Now let's try to understand why the authorities initially decided to use the scenario which we have all observed implemented. The reason is banal, it is fear. "Onyshchenko's case" and everything around it makes Bankova seriously sore. Not because there is any substance to the fugitive oligarch's allegations (we do not know for sure. What is more, Onyshchenko's behavior suggests that his allegations, if not all then most of what his says, are a bluff), but "to make sure nothing bad comes out of it". And fear is commonly known to be a bad adviser. Hence numerous mistakes. And public humiliation as a result. Not just for Nasirov.

Another source of concern is the blockade [of trade with militant-held areas] which started to procreate in the recent days. Up to Konotop. The conflict started back on 25 January but Bankova and Hrushevskyy [the street where the Cabinet of Ministers is located] have failed to curb it so far. For a number of reasons. These reasons, however, are of interest only to those on the Pechersk hills, for others it is clear that the authorities are not so almighty as they would like to seem. What is more, the authorities have lost their monopoly on the use of force.

Photo: Semen Semenchenko's Facebook

Another important conclusion is that the authorities have no sense of public sentiments. When Nasirov's story was yet in the bud, Bankova could not imagine that activists can pull ranks and block the court. They simply did not believe this could happen. Like Yanukovych did not believe that Maydan was not a paid project, that it was serious. And that starting from day one, concessions should have been made. Many were right to recall these days that had Yanukovych dismissed [then Interior Minister Vitaliy] Zakharchenko right after the crackdown on students, the Revolution of Dignity could have never lived up to its active phase. Such comparisons are justified.

Three years after we see the same unity, the same total loathing of all those in power (hatred is the main trend at all), the same breakdown into "us" and "them".

What follows? An attempt to give an unambiguous answer to this question (quite in the Facebook spirit which is short of professing Maidan-3) would be a charlatanry. There is no single answer, the truth is in undertones.

I have a clear memory of 31 October 2015, the day when Hennadiy Korban was detained. He was detained a member of a "criminal ring" which allegedly "stole money from a fund for antiterrorist operation servicemen". In our discussions with colleagues, we were all unanimous in thinking that if Kyiv, after all these "detentions by masked men" (the first of such scale during Poroshenko's presidency), high-profile allegations and so on, does not see the case to its completion, the image of the authorities will seriously suffer and their positions will weaken. Korban's trial was broadly covered by the media. And we all remember how it ended: first, the initiators were knocked out, and then there was a quiet "fixed match" after which Hennadiy Olehovych returned to Dnipro but has been staying aside of any public or especially opposition activity.

Photo: Serhiy Nuzhnenko

Upon both parties' consent, the tide of the scandal subsided as if it never were.

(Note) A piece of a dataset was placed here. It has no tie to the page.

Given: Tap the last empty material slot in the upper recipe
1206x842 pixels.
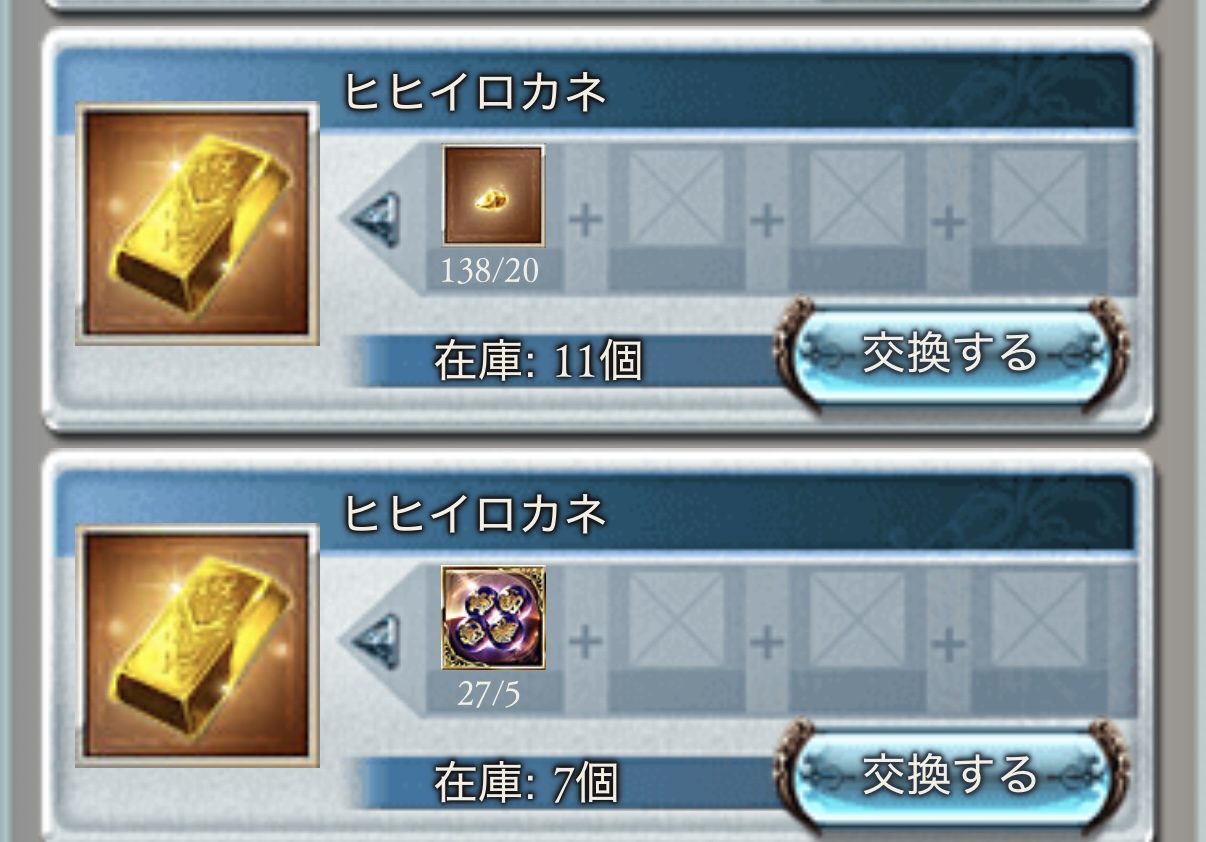Looking at the screenshot, I should click(1039, 197).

Will the same happen now? We do not know. Making any forecasts, we must remember that the society has changed. Even compared with 2015. People are not ready to be tolerant and forgiving when someone is trying to play them for a fool. The authorities do not seem to understand this. At least not in full for sure. And if they fail to understand this, their prospects are miserable.

P.S. It is not good to quote oneself, but still. Just two weeks ago I wrote an article entitled "Black swan: from Yanukovych to Poroshenko", in which I said in particular: "Both in February 2014 and now in February 2017, there was the same effect. The effect of a 'black swan', a person who reversed Maydan in the opposite direction. Three years ago, his speech became a surprise. Yanukovych thought he made deals with everyone when suddenly there was a force majeure…"

There is a close resemblance with the current situation.

Will the authorities be able to learn the lesson? Or Roman Nasirov will play the role of a new "black swan"? The time will tell. It remains for us to see how events unfold and wait.

And remember that fear is a bad adviser.